As if fate were reassuring us, albeit in a rather drastic fashion, I was awoken from a very heavy deep sleep (all this physical work has exhausted me at the end of each day) at 2am on Sunday night by my mother calling out to me. I staggered out of bed to find her slumped on the floor in the hallway splattered with blood. It appeared she had turned over in her sleep, was too close to the edge anyway and she had fallen out of bed onto the floor. In the process, she had bashed her face on the corner of the bedside table and couldn't get up again, because she has scoliosis - a back deformed by arthritis.
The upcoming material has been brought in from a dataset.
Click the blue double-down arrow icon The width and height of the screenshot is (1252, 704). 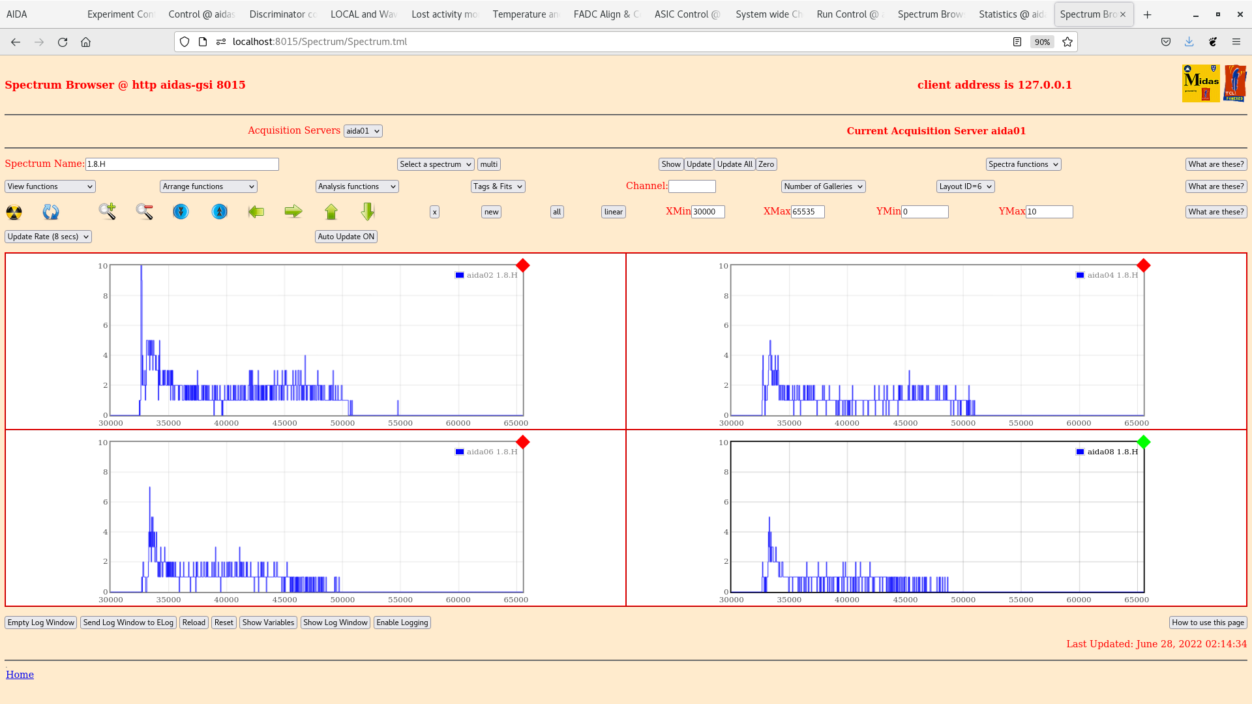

She had shuffled on her bottom across her bedroom and out onto the landing to get to my room. Blood from her gashed face dripped down her nightdress. I fetched a stool and managed to haul her into a sitting position up onto that and then to stand her up and assist her back to bed. I got her to lie in the very middle of her double bed and surrounded her with a wall of pillows to stop her falling out again. We both slept fitfully in our separate rooms after that. I was due to return home on Monday but agreed to stay a few more days as, although nothing seemed broken, she was now in even more back pain than usual. She has never fallen out of bed in her life and cannot fathom why she has now, but I guess maybe the stress of the move had made her sleep in more turmoil than usual. However, one thing is clear, the move makes even more sense now. If anything happens in the future, she would be living 5 minutes away from me, as opposed to the 2 hours she does now, with a warden on call if she fell. A strange thing is fate.